New Delhi: From the depths of despair to an adrenaline-pumping ascent, equity investors traversed the whole gamut of emotions in 2020 as a once-in-a-lifetime pandemic followed by equally unprecedented stimulus measures whiplashed global stock markets, upended conventional wisdom and blurred the lines between investing and speculation.
Dalal Street witnessed gut-churning fluctuations, with the BSE Sensex swinging between historic losses and eye-popping gains, sometimes in the same session, and confounded veterans and rookies alike.
No one had anticipated that the Sensex and Nifty would be bludgeoned in late March, or that they will stage a remarkable recovery almost immediately and soar to all-time highs by the end of the year. But, 2020 has been a year full of events outside the realm of imagination.
The year started off on an ominous note for financial markets when on January 3 top Iranian commander Qasem Soleimani was killed in a US drone strike in Iraq, ratcheting up tensions in the Middle East.
The Sensex tumbled more than 900 points over two sessions but resumed its upward march to hit life highs later that month.
Equities largely shrugged off initial reports of a coronavirus outbreak in China, in tandem with the global bourses, and looked ahead to the Budget.
However, the Sensex logged one of its biggest single-day declines on February 1 after the Union Budget failed to live up to market expectations of growth-boosting measures and fiscal discipline.
The real test, alas, was ahead.
From mid-February, world stocks started getting skittish as it became clear that the COVID-19 crisis would not be limited to China.
To add to the woes, Yes Bank was placed under a moratorium in a rare move, triggering a crisis of confidence in the domestic banking sector.
The explosive cocktail of a global market meltdown and domestic troubles proved too much to take for Dalal Street. Four of the biggest single-day declines in the history of BSE Sensex came in March 2020, leaving participants shell-shocked.
Its biggest-ever plunge (in absolute terms) was on March 23, when the benchmark crashed 3,934.72 points or 13.15 per cent.
Astonishingly, March also saw some of the index's biggest up-moves amid the RBI stepping in with emergency liquidity support.
The Sensex's largest-ever single-session gain came a little later on April 7, when it zoomed 2,476.26 points as investors wagered on more stimulus measures from the government to battle the economic fallout of the pandemic.

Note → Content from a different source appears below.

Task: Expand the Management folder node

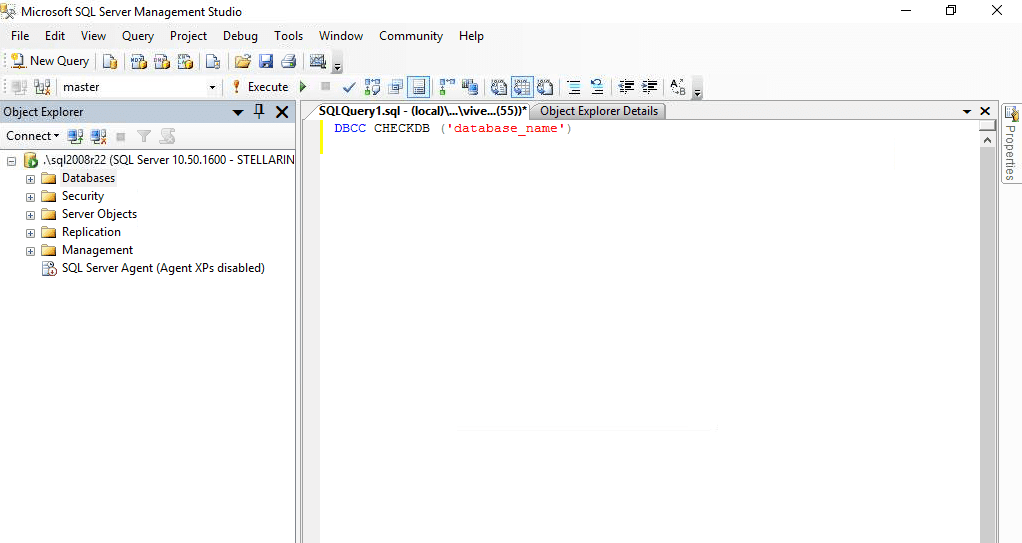Action: tap(30, 251)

The turbulence on the domestic bourses also mirrored global market turmoil. The Dow Jones suffered its worst fall, emerging market assets were routed and in a mind-boggling moment, US oil futures turned negative for the first time in history.
For a while, the world stopped making any sense.

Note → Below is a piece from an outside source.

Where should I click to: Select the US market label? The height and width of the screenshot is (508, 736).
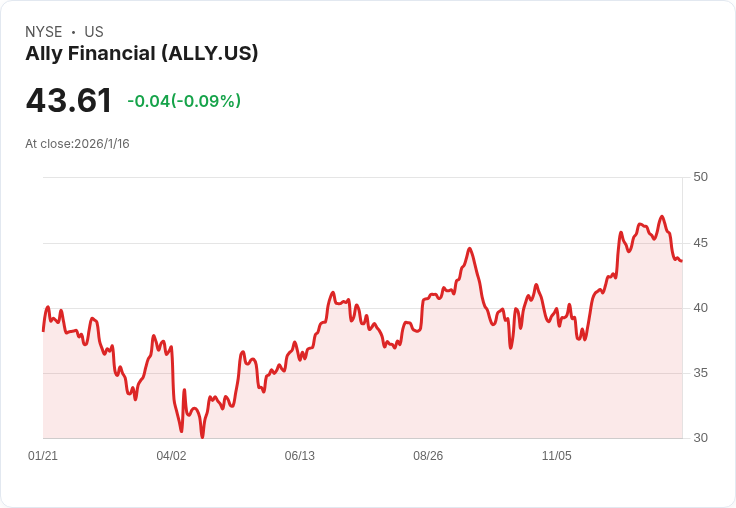coord(94,32)
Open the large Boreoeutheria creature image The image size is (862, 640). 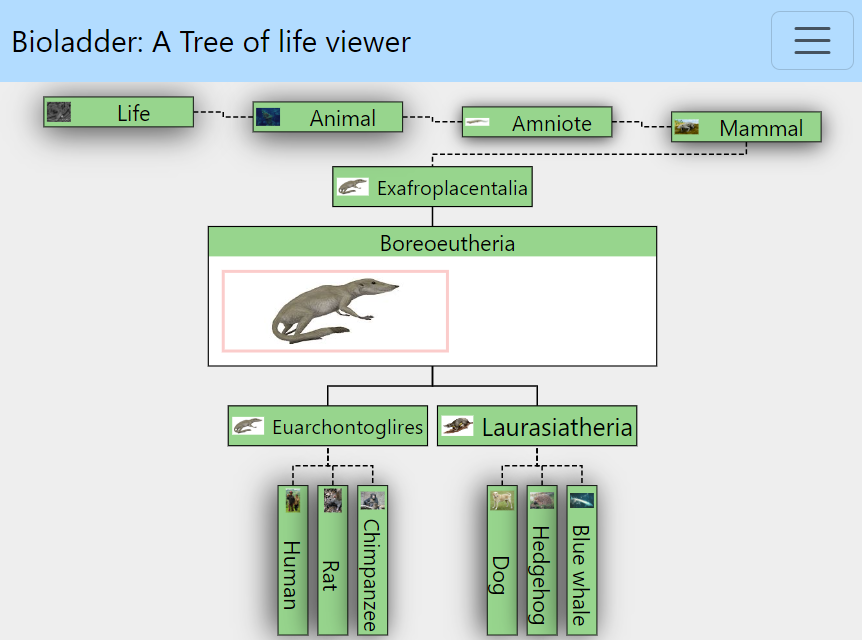[x=335, y=311]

With the world economy comatose and governments overwhelmed by a cataclysmic health crisis, the task of propping up the financial markets and restoring investor confidence fell to the global central banks.
"2020 will probably go down in history as a year when global central bankers injected close to $11 trillion as stimuli to combat the COVID pandemic, said S Ranganathan, Head of Research at LKP Securities.
The massive money printing by the US Federal Reserve and its peers sparked a breathtaking turnaround in global stock markets.
Never bet against the Fed, as the saying goes.
Flush with funds, foreign portfolio investors (FPIs) poured in billions of dollars into emerging markets, with India topping the chart in Asia.
FPI net inflows into Indian equity markets have crossed Rs 1.5 lakh crore (over $20 billion) this year -- a lifetime peak.